Задание:
Процитируйте без изменений строки данных, начиная со строки, содержащей «The height and width of the screenshot is (382, 700).», и заканчивая строкой, содержащей «coord(1107,51)», включая обе эти строки.

Единицы данных:
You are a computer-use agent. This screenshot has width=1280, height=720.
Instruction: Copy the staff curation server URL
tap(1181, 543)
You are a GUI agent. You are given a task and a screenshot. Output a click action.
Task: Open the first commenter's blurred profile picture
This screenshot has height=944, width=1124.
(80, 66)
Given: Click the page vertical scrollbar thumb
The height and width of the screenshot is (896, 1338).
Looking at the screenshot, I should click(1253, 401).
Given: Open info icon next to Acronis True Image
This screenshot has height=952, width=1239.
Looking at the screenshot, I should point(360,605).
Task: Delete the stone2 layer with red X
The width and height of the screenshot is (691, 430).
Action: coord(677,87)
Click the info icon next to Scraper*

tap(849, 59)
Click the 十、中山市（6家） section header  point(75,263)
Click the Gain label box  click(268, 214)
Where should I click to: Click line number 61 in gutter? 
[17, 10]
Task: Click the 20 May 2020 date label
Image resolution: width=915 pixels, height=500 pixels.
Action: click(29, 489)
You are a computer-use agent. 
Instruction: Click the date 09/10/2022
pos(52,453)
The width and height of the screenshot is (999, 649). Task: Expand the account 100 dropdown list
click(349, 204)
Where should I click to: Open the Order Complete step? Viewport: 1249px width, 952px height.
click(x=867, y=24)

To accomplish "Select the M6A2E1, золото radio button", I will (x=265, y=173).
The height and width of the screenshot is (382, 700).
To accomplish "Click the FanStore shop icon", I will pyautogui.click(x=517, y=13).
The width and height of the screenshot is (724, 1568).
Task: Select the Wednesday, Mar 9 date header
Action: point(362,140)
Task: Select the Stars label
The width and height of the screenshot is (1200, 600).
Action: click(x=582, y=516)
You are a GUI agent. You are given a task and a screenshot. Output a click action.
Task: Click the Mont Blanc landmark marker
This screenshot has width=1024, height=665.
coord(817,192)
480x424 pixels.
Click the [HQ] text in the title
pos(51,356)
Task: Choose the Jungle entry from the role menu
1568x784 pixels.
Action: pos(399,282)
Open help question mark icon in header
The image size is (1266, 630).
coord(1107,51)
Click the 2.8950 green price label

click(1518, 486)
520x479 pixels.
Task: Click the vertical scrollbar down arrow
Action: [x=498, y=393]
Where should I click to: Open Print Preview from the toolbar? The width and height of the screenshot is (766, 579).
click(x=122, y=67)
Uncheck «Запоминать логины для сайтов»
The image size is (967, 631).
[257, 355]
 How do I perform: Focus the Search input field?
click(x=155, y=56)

Ответ:
The height and width of the screenshot is (382, 700).
To accomplish "Click the FanStore shop icon", I will pyautogui.click(x=517, y=13).
The width and height of the screenshot is (724, 1568).
Task: Select the Wednesday, Mar 9 date header
Action: point(362,140)
Task: Select the Stars label
The width and height of the screenshot is (1200, 600).
Action: click(x=582, y=516)
You are a GUI agent. You are given a task and a screenshot. Output a click action.
Task: Click the Mont Blanc landmark marker
This screenshot has width=1024, height=665.
coord(817,192)
480x424 pixels.
Click the [HQ] text in the title
pos(51,356)
Task: Choose the Jungle entry from the role menu
1568x784 pixels.
Action: pos(399,282)
Open help question mark icon in header
The image size is (1266, 630).
coord(1107,51)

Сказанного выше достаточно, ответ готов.